= Process Structured CSV files (`structured_csv`)

== Purpose

The `structured_csv_to_yaml.rb` script converts a "`Structured CSV`" file into a YAML file.

When you have data of a yet-undefined data structure, it is useful to manage
them inside a CSV file which can be viewed and edited by a CSV editor,
such as Excel.

This is extremely useful in developing a normalized structure for such data,
as you can ensure that the existing data can be normalized according to a
defined structure.

Ultimately, the data is to be meant to exported to a YAML file.

This script supports UTF-8 CSV files.

NOTE: This was originally developed to create over 50 normalized data models for ITU Operational Bulletin data. See https://github.com/ituob/ for more details.


== Usage

[source,sh]
----
$ exe/structured_csv_to_yaml.rb [input-file.csv]
----

Where,

`input-file.csv`:: is the input CSV file, the output will be named as `input-file.yaml`.


== Details

A Structured CSV file has these properties:

Two structured sections. A section is defined by the first column on an otherwise empty row that is either the first row or a row preceded by an empty row. Two section types are allowed: `METADATA` and `DATA`.
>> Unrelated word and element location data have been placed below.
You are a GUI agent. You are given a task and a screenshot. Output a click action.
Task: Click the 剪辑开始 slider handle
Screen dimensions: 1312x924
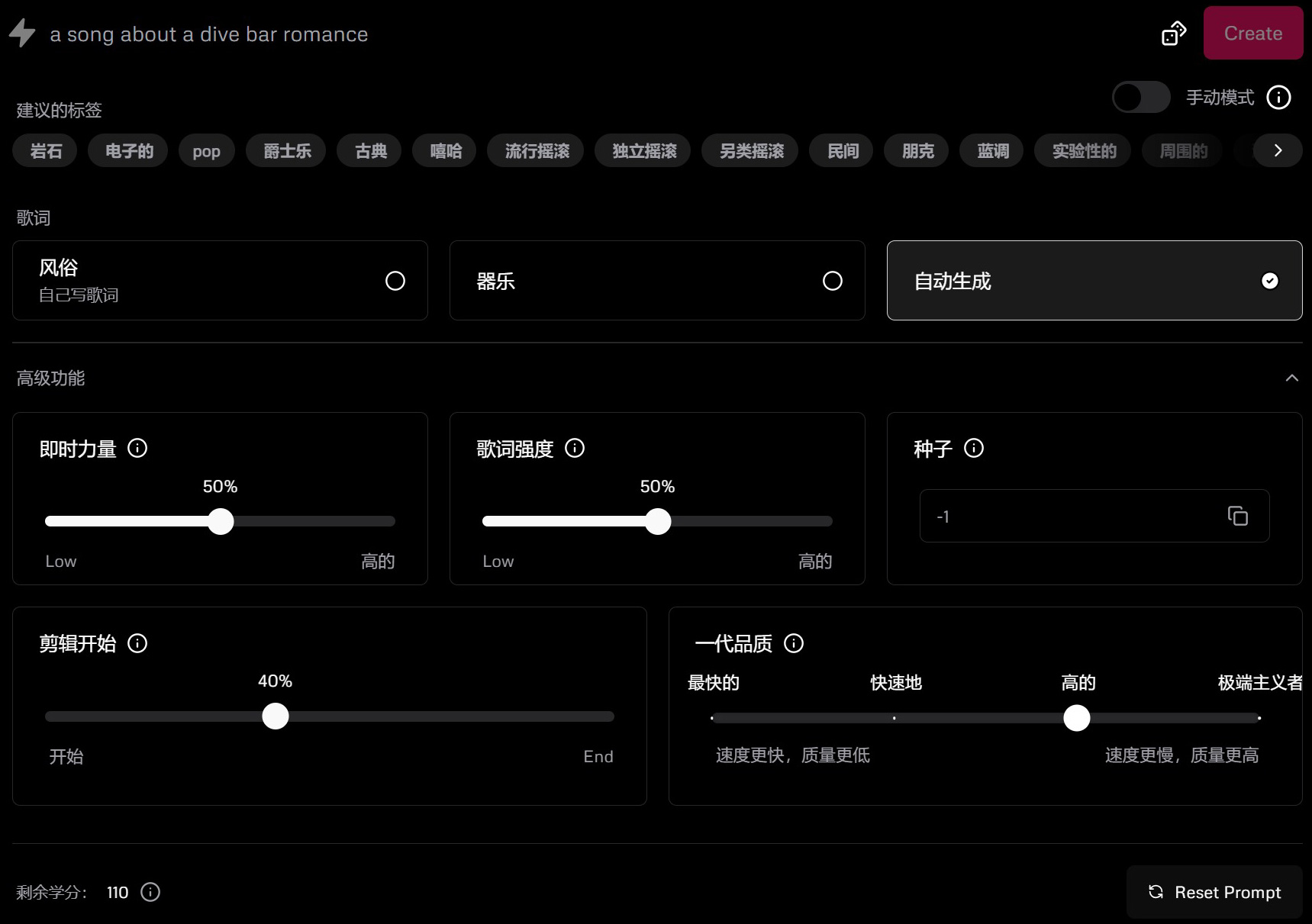276,716
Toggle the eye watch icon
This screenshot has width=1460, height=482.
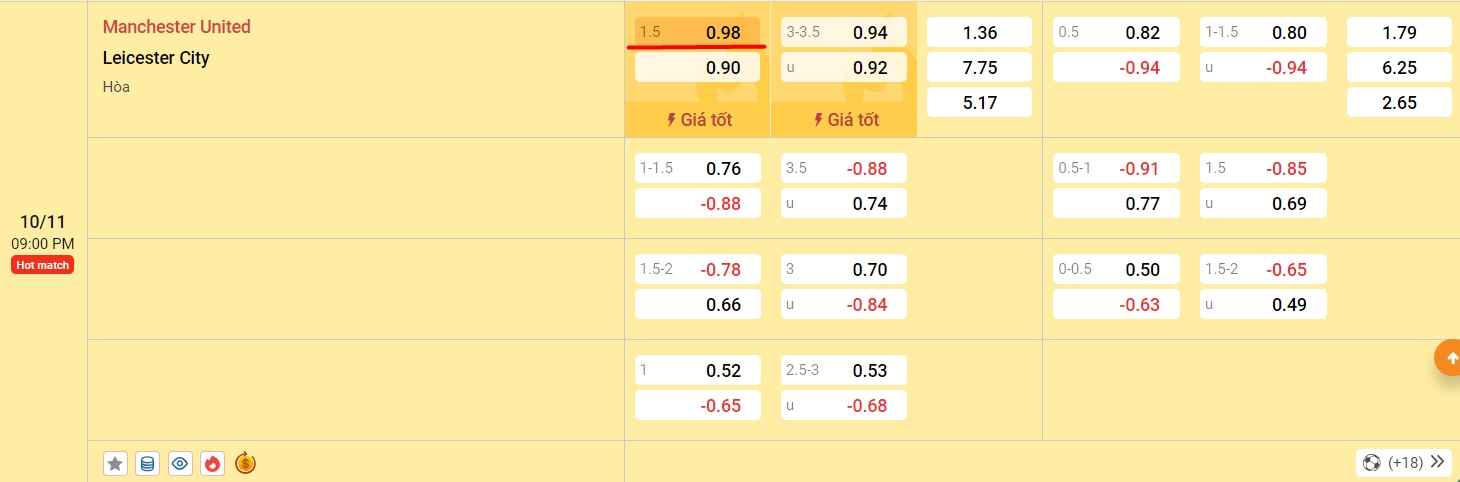tap(180, 463)
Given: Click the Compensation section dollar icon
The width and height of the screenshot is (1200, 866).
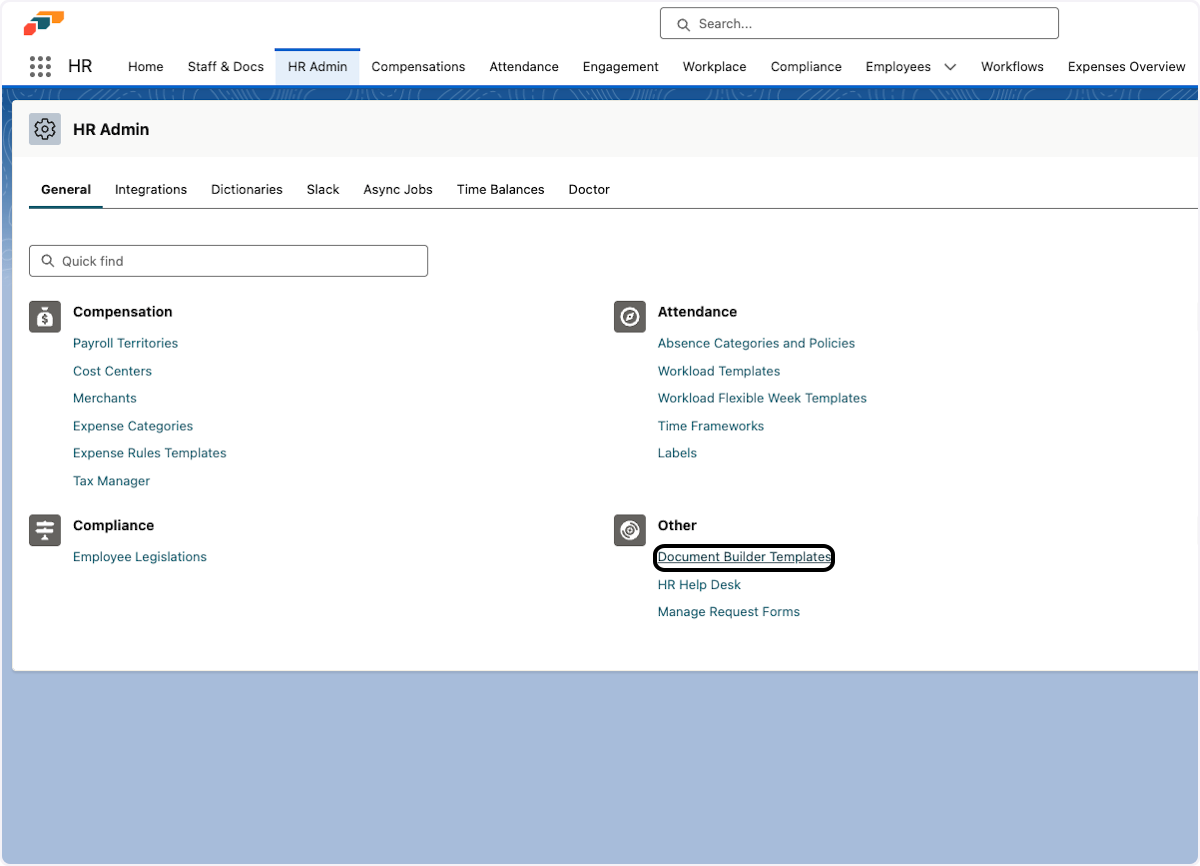Looking at the screenshot, I should coord(44,316).
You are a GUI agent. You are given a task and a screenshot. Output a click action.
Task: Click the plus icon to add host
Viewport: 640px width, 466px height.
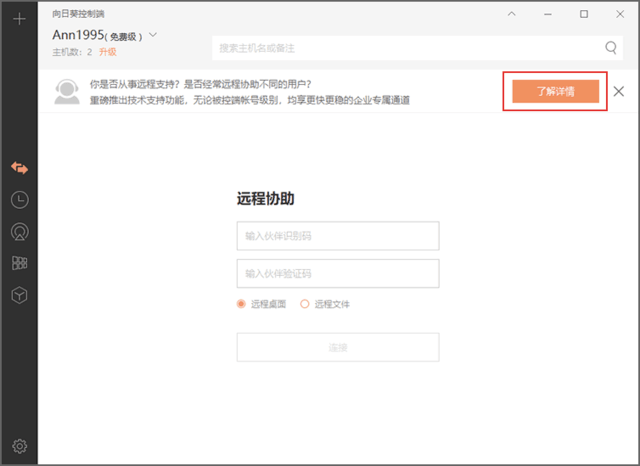[19, 18]
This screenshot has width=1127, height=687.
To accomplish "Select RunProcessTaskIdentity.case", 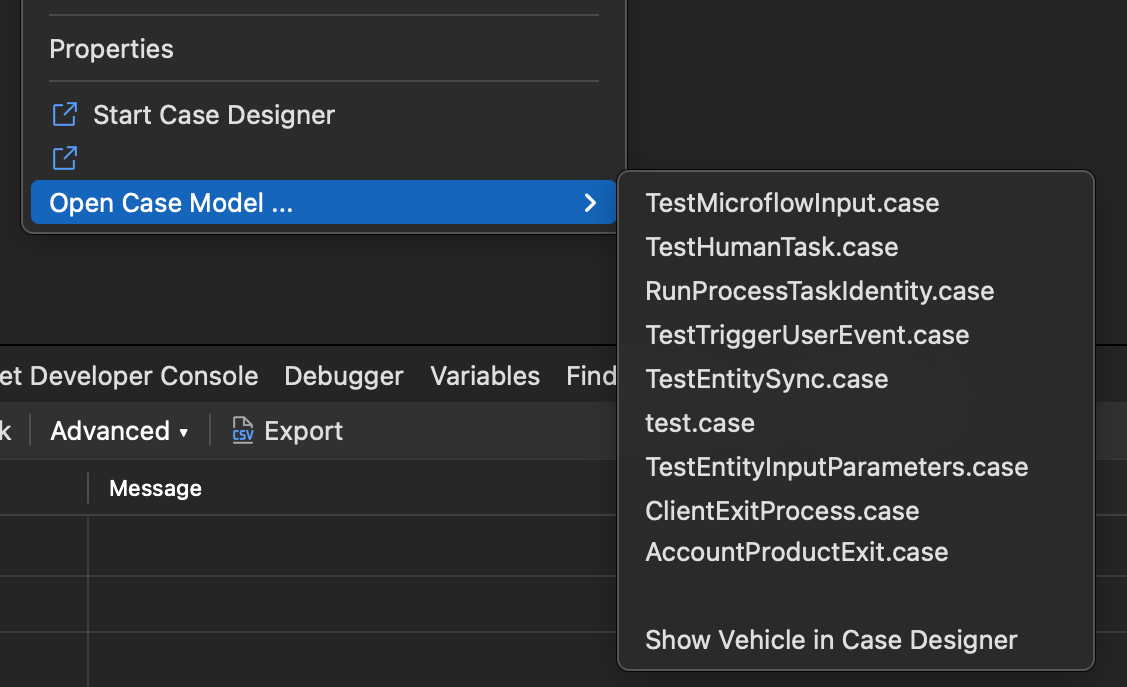I will coord(819,291).

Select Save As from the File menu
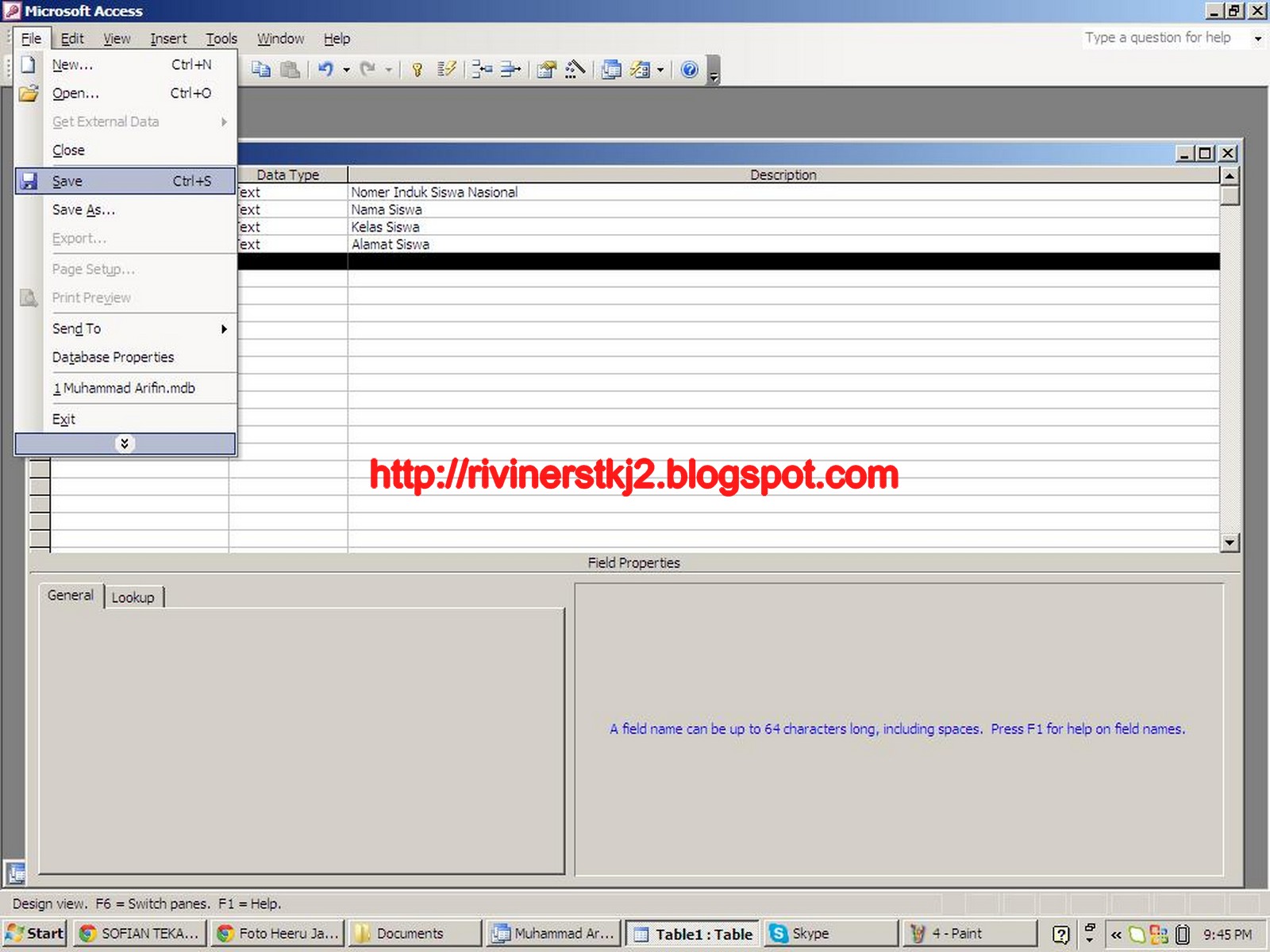pyautogui.click(x=83, y=209)
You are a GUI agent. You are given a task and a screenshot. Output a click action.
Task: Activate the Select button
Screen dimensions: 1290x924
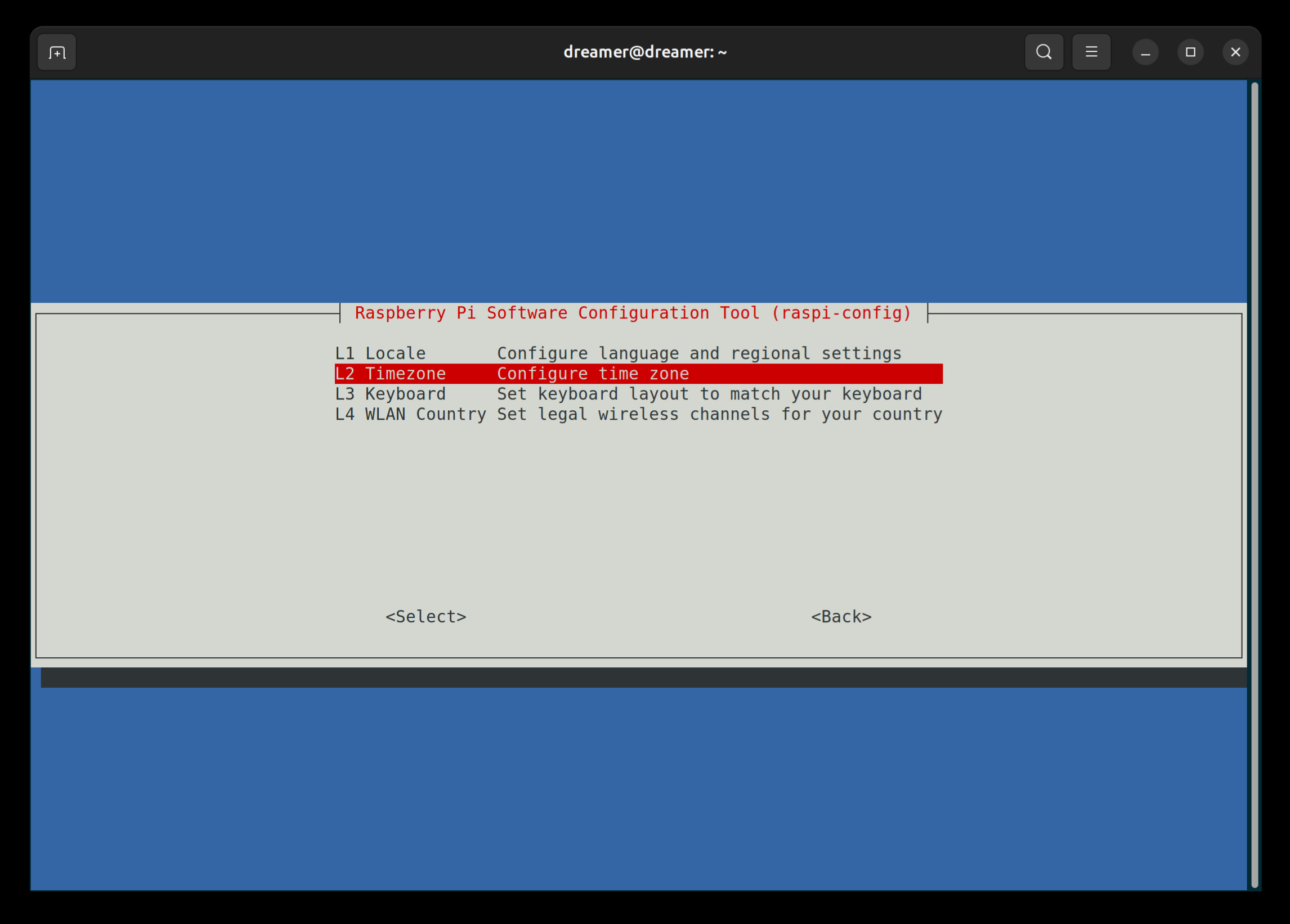click(x=426, y=616)
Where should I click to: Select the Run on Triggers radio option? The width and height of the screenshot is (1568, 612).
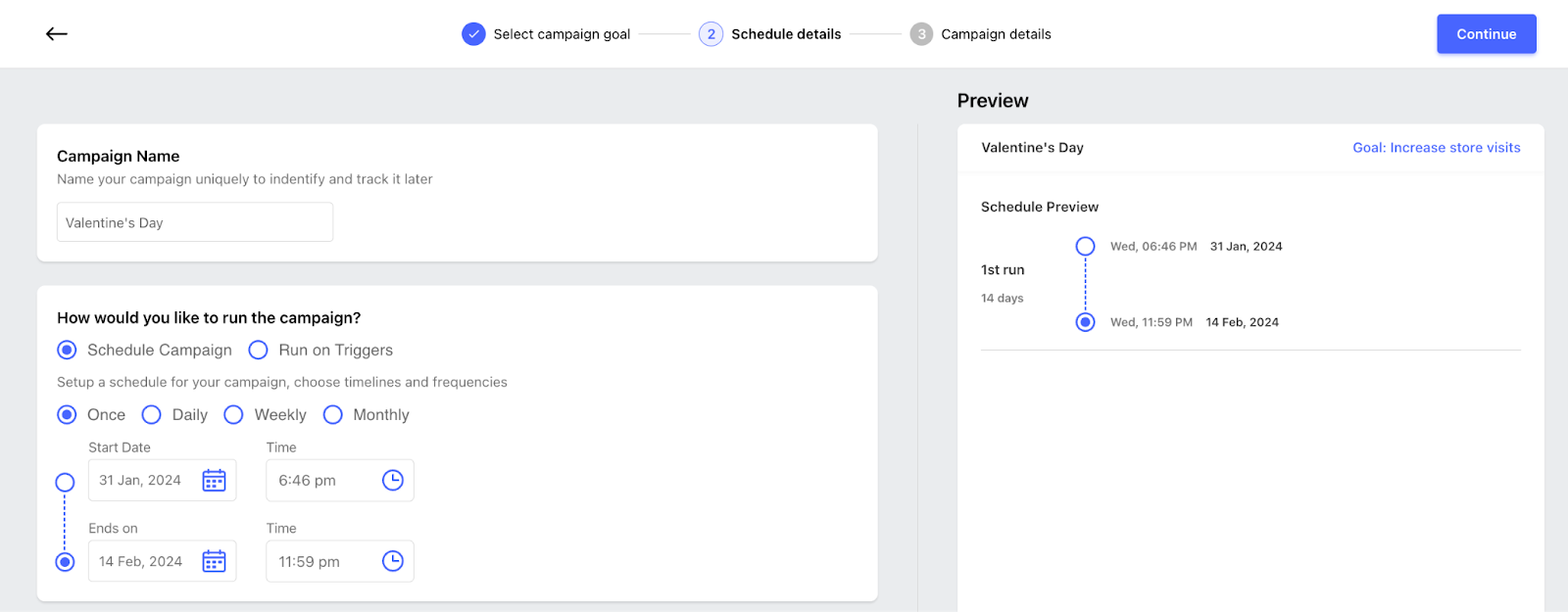(x=258, y=350)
The `METADATA` section has values organized like key-value pairs:

* Column 1 is the name of key
* Column 2 is the value

The `key` can be a normal string or namespaced:

* `foobar`, this maps to the YAML key `foobar:`

* `foo.bar.boo`, this maps to the YAML structure: +
+
[source,yaml]
----
foo:
  bar:
    boo:
----

A typical YAML output is like:

[source,yaml]
----
---
metadata:
  locale:
    bar:
      en: beef
      fr: boeuf
      jp: 牛肉
data:
  foo:
    bar:
    ...
----


A sample METADATA section looks like this table:

[cols,"a,a"]
|===
|METADATA |
|locale.bar.en | beef
|locale.bar.fr | boeuf
|locale.bar.jp | 牛肉
|===

And generates this YAML:

[source,yaml]
----
---
metadata:
  locale:
    bar:
      en: beef
      fr: boeuf
      jp: 牛肉
----


The `DATA` section has values organized in a table form. The first row is the header row.
The first column is assumed to be the key.


A sample DATA section looks like this table:

[cols,"a,a,a,a"]
|===
|DATA | | |
|foo.bar.en | foo.bar.fr | foo.bar.jp | description
|beef | boeuf | 牛肉 | Yummy!
|pork | porc | 豚肉 | Delicious!
|===

By default, this table generates this YAML format:

[source,yaml]
----
---
data:
  beef:
    foo:
      bar:
        en: beef
        fr: boeuf
        jp: 牛肉
    description: Yummy!
  pork:
    foo:
      bar:
        en: pork
        fr: porc
        jp: 豚肉
    description: Delicious!
  ...
----

In cases where there is no DATA key, you have to specify the `type=array` to generate an array:

[cols,"a,a,a,a"]
|===
|DATA | type=array | |
|foo.bar.en | foo.bar.fr | foo.bar.jp | description
|beef | boeuf | 牛肉 | Yummy!
|pork | porc | 豚肉 | Delicious!
|===

[source,yaml]
----
---
data:
  - foo:
      bar:
        en: beef
        fr: boeuf
        jp: 牛肉
    description: Yummy!
  - foo:
      bar:
        en: pork
        fr: porc
        jp: 豚肉
    description: Delicious!
  ...
----


You are also allowed to specify the data types of columns. The types of `string`, `boolean` and `integer` are supported.

[cols,"a,a,a,a"]
|===
|DATA | | |
|foo.bar.en[string] | foo.bar.fr[string] | yummy[boolean] | availability[integer]
|beef | boeuf | TRUE | 3
|pork | porc | FALSE | 10
|===

[source,yaml]
----
---
data:
  beef:
    foo:
      bar:
        en: beef
        fr: boeuf
    yummy: true
    availability: 3
  pork:
    foo:
      bar:
        en: pork
        fr: porc
    yummy: false
    availability: 10
  ...
----


== Examples

The `samples/` folder contains a number of complex examples.